[start of INPUT RECORDS]

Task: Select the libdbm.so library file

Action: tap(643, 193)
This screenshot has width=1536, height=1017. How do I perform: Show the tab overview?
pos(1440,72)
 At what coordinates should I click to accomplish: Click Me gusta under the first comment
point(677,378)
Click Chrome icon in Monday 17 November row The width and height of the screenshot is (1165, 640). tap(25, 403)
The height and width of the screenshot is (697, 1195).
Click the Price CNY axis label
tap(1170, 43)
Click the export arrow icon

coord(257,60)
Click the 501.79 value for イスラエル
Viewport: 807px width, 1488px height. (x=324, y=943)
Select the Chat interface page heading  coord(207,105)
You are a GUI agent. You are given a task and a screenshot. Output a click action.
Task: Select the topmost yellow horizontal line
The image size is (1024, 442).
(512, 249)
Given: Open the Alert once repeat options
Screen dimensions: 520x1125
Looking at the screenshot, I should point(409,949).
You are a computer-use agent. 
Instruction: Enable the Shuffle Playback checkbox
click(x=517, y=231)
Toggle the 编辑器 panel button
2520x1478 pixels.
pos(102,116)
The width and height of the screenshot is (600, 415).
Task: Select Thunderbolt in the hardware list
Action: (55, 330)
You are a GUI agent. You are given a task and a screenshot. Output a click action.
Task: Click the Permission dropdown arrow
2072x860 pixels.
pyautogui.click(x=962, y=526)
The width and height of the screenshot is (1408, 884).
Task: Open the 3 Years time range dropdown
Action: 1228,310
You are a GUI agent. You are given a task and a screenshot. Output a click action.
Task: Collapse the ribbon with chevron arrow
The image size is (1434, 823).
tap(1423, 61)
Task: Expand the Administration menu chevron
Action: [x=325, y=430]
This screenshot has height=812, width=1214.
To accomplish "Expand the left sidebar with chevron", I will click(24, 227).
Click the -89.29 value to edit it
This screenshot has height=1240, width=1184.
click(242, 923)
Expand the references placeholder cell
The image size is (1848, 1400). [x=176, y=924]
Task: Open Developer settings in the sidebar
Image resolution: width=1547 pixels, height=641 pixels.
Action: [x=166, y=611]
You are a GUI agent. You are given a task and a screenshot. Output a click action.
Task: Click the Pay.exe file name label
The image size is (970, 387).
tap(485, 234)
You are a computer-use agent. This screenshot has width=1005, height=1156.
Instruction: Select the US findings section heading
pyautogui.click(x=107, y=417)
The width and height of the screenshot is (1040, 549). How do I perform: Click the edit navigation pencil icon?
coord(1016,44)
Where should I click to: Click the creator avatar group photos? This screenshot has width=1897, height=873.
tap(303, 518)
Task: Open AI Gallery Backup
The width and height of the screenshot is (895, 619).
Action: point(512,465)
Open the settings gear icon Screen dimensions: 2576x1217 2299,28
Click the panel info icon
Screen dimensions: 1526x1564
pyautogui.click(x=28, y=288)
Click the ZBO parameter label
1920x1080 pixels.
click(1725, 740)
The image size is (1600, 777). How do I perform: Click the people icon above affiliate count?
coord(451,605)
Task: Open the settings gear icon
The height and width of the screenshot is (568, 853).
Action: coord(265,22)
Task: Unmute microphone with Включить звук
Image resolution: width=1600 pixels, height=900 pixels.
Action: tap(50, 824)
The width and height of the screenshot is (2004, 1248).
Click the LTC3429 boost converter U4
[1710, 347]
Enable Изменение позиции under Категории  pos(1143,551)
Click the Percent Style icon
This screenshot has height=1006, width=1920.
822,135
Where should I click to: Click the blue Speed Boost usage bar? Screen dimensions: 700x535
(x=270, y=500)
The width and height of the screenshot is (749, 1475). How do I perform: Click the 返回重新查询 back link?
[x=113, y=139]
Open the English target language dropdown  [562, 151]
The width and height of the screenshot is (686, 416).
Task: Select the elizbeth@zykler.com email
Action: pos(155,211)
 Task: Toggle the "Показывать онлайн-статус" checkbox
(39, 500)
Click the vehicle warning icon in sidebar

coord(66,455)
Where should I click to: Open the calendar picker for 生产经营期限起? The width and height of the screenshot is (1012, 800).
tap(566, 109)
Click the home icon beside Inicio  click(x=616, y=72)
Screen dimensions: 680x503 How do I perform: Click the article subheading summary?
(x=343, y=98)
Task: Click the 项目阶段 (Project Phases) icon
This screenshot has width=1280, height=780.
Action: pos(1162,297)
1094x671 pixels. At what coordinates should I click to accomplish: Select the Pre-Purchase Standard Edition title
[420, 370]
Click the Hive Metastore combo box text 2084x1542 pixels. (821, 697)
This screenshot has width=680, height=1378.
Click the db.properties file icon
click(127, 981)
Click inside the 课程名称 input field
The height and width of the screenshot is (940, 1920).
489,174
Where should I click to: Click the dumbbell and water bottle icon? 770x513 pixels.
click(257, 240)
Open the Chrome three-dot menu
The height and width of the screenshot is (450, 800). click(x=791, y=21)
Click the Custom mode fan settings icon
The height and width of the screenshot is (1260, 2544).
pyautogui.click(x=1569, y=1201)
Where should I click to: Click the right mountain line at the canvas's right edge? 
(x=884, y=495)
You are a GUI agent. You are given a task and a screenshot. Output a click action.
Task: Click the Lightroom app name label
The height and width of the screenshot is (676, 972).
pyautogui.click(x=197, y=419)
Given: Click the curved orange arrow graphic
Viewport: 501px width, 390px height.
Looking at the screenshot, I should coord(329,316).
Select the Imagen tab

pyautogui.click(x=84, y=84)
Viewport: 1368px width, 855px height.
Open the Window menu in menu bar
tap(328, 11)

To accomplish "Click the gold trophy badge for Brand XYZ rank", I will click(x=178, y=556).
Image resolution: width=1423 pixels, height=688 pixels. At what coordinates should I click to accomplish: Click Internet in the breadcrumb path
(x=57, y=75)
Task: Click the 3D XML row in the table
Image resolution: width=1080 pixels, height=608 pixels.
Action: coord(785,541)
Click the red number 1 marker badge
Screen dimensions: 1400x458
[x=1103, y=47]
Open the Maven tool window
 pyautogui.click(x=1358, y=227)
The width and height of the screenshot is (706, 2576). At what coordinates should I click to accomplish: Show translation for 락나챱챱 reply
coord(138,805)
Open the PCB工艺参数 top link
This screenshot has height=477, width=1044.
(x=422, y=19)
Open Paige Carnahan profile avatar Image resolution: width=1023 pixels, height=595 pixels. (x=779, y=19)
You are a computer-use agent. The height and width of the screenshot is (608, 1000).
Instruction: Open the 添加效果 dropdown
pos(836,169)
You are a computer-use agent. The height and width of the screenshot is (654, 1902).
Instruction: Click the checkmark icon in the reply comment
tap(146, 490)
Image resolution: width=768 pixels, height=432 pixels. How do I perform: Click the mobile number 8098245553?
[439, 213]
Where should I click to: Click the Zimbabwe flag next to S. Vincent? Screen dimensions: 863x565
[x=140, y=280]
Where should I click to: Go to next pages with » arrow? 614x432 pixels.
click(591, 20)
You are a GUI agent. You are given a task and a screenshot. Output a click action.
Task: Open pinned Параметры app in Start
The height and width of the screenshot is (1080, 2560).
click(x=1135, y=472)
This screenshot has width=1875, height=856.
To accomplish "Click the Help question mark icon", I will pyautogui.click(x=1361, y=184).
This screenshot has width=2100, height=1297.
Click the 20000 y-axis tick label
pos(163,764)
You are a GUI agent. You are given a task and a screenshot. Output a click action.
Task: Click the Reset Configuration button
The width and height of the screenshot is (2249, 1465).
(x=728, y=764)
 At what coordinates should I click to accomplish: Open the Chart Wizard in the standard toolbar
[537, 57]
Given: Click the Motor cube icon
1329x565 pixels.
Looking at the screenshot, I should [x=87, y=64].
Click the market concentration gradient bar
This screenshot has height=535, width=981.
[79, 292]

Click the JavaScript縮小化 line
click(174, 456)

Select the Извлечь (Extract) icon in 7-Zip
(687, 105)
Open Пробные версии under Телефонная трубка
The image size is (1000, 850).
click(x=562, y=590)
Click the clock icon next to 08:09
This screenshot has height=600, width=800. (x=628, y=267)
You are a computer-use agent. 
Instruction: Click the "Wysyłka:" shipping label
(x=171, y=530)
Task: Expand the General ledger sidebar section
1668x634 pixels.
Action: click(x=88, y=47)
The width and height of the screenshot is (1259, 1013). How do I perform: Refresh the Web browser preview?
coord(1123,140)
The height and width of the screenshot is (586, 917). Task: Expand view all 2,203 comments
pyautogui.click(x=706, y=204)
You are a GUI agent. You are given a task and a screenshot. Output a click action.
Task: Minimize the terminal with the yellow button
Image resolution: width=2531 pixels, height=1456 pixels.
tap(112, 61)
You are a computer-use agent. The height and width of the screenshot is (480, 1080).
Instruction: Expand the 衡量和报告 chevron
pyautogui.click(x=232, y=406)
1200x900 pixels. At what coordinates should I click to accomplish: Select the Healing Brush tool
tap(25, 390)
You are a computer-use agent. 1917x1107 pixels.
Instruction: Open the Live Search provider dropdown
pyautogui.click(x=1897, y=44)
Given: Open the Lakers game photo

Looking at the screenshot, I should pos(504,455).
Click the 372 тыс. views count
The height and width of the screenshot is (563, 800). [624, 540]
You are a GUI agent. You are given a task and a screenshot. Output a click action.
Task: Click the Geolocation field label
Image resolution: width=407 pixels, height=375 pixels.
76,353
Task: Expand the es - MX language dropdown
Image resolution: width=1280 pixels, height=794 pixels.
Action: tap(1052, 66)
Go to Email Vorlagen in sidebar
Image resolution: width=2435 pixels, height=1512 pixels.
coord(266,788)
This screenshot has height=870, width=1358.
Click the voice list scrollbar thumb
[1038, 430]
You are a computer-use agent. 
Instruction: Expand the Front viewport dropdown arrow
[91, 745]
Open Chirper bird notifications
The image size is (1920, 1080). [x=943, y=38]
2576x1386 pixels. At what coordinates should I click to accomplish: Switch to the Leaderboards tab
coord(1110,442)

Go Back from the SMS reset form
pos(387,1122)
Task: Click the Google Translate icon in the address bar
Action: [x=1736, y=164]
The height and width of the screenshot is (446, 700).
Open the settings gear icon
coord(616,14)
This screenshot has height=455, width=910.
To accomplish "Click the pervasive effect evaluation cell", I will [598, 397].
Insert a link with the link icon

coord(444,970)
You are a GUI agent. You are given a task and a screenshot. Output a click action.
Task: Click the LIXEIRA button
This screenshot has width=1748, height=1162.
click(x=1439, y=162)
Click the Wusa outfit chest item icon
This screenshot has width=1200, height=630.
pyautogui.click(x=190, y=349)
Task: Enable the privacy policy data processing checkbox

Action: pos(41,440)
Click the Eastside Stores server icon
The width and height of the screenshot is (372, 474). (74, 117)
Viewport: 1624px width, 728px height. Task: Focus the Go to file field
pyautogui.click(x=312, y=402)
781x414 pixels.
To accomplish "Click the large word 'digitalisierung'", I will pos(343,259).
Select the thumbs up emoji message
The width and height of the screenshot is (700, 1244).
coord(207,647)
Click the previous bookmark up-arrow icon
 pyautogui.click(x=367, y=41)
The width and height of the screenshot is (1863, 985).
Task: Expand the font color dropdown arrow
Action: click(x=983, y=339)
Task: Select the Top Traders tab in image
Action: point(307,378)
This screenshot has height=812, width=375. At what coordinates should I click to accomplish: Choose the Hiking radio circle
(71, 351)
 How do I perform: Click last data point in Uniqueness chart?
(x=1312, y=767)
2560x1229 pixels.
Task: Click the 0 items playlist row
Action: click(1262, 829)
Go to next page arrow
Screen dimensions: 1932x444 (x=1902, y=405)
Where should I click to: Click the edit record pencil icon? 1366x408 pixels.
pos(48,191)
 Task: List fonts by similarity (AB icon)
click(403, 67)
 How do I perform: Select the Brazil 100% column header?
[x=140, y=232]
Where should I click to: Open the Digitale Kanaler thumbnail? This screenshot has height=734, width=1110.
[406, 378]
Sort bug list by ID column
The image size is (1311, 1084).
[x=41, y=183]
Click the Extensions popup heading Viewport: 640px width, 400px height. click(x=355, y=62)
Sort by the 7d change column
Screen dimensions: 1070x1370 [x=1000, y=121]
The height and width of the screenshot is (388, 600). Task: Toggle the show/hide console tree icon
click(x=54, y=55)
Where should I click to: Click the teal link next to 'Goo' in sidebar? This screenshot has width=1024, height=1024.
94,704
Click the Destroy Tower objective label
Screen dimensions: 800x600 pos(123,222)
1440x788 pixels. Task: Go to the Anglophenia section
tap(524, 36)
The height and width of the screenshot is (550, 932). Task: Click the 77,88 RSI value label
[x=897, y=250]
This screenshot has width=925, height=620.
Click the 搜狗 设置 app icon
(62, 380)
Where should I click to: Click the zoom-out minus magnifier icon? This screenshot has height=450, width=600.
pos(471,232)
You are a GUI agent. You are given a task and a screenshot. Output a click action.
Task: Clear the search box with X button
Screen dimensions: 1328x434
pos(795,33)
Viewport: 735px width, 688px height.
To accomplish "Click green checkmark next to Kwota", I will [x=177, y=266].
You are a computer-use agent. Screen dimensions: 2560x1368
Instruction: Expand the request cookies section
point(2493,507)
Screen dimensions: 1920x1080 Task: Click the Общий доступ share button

[end of INPUT RECORDS]

WHAT THE TASK REQUIRES: Reproduce the data word for word, from its first line through the line containing "Action: 1228,310", including that line.

EXERCISE SOLUTION:
Task: Select the libdbm.so library file

Action: tap(643, 193)
This screenshot has width=1536, height=1017. How do I perform: Show the tab overview?
pos(1440,72)
 At what coordinates should I click to accomplish: Click Me gusta under the first comment
point(677,378)
Click Chrome icon in Monday 17 November row The width and height of the screenshot is (1165, 640). tap(25, 403)
The height and width of the screenshot is (697, 1195).
Click the Price CNY axis label
tap(1170, 43)
Click the export arrow icon

coord(257,60)
Click the 501.79 value for イスラエル
Viewport: 807px width, 1488px height. (x=324, y=943)
Select the Chat interface page heading  coord(207,105)
You are a GUI agent. You are given a task and a screenshot. Output a click action.
Task: Select the topmost yellow horizontal line
The image size is (1024, 442).
(512, 249)
Given: Open the Alert once repeat options
Screen dimensions: 520x1125
Looking at the screenshot, I should point(409,949).
You are a computer-use agent. 
Instruction: Enable the Shuffle Playback checkbox
click(x=517, y=231)
Toggle the 编辑器 panel button
2520x1478 pixels.
pos(102,116)
The width and height of the screenshot is (600, 415).
Task: Select Thunderbolt in the hardware list
Action: (55, 330)
You are a GUI agent. You are given a task and a screenshot. Output a click action.
Task: Click the Permission dropdown arrow
2072x860 pixels.
pyautogui.click(x=962, y=526)
The width and height of the screenshot is (1408, 884).
Task: Open the 3 Years time range dropdown
Action: 1228,310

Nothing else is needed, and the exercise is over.